I’ve always assumed most other people feel pretty similarly. After all, how much credibility does some movie star really have when it comes to talking about, say, global climate change?

Well, it turns out stars may have more credibility that I suspected, and more people are paying attention than I might’ve guessed.

During Leonardo DiCaprio’s Best Actor acceptance speech at the Academy Awards earlier this year (he won for his work in The Revenant), he exhorted viewers to get serious about climate change. According to the journal PLOS ONE, that call to action correlated with a measurable surge in online discussion about the issue.

According to Time‘s Ashley Hoffman, “Researchers used Twitter searches, Google trends and Bloomberg Terminal archives to map the social media footprint of his speech, and determined that the actor was a more powerful conversation starter for climate change than the Paris climate negotiations in Paris or Earth Day.” Regarding those findings, San Diego State University’s John Ayers told The Washington Post, “A single speech, at a very opportunistic time, at the Oscar ceremony, resulted in the largest increase in public engagement with climate change ever.”

Wow.

Now, I know that celebrities exert a lot of influence. It’s a topic we touch on fairly regularly here at Plugged In. What famous folks say and do matters in our culture because lots of other people are paying attention to those messages.

Even so, the results of this study were surprising to me. And they offered another reminder of how important it is to be helping the people we influence—our families, our friends—learn to carefully and critically evaluate the ideas, worldviews and messages that pop culture’s heralds are trumpeting.

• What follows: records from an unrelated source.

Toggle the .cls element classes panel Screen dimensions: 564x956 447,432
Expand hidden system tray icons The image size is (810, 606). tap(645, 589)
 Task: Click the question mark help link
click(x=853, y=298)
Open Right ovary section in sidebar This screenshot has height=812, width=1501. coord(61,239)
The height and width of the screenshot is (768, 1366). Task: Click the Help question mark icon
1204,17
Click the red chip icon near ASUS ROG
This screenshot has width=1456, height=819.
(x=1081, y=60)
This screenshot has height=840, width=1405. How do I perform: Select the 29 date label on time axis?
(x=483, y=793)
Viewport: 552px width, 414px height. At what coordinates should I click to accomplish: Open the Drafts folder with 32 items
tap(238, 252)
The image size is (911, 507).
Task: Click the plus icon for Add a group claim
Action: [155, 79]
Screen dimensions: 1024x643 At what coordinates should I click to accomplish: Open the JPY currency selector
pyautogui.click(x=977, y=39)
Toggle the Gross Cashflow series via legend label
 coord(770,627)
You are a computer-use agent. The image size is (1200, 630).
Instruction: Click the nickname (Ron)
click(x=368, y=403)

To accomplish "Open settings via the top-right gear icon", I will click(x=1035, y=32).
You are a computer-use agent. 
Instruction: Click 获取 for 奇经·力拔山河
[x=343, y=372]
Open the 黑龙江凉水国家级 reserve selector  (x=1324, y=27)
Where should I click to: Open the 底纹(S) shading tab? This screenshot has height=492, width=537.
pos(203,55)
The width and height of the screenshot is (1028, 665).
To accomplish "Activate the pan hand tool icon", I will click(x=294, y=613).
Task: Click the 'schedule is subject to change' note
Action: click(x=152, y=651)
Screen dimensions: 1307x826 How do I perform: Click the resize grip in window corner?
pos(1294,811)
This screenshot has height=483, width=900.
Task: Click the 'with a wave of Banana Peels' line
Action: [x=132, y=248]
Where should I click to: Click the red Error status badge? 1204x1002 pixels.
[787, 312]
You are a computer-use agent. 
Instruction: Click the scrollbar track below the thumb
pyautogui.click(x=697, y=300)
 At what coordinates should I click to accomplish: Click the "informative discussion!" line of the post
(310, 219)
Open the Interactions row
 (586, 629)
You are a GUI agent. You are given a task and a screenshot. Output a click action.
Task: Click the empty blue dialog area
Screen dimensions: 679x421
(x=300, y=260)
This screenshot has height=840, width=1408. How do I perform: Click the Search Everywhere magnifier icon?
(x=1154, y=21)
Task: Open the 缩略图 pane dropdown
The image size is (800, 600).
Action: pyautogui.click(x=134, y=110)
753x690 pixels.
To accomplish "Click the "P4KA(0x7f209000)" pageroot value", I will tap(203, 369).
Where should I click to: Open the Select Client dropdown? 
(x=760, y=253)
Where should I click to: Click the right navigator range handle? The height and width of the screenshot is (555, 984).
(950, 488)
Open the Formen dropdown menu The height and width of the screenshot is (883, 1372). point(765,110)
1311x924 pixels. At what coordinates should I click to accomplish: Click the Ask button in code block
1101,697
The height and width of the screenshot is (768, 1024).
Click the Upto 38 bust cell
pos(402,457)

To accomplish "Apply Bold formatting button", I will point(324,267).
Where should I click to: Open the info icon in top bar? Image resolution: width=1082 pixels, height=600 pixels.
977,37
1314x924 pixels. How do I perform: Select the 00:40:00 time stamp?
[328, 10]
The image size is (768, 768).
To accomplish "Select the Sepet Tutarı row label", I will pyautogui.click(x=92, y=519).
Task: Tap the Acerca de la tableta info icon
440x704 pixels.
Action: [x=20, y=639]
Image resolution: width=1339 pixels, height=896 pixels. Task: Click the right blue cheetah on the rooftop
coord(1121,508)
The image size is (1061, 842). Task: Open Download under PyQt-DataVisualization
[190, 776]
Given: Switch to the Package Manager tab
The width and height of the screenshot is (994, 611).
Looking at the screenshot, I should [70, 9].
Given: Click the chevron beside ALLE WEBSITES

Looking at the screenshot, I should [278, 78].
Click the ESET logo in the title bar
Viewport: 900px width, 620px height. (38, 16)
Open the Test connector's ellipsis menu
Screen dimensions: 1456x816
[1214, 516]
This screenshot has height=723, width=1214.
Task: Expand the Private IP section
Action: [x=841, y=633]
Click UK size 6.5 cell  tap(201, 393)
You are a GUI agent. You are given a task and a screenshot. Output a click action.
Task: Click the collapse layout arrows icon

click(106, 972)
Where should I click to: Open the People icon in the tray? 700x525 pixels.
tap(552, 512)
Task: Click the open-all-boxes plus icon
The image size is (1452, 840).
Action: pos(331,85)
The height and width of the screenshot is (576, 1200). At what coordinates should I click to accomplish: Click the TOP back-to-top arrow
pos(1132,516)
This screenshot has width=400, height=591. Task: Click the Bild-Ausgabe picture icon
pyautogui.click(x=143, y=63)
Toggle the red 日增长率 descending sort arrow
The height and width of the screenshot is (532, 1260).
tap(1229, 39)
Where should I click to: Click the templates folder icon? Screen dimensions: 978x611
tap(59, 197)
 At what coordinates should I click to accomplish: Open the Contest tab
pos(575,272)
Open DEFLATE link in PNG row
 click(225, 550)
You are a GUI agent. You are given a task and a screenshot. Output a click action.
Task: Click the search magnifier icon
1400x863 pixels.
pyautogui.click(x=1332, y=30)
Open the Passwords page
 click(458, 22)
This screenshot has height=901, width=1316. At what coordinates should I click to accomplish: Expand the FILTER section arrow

Perhaps sometimes we’ll agree with these stars. Other times, we may vehemently disagree. But the critical thing, especially as far as our impressionable children are concerned, is to model a process of active engagement as we intentionally sift through these myriad messages.

Because whether these calls to actions are being delivered from the bully pulpit like the one DiCaprio seized at the Oscars, or in seemingly mundane marketing, the aggregate influence of all those ideas, values and worldviews is a shaping our culture’s convictions—whether we want to admit it or not.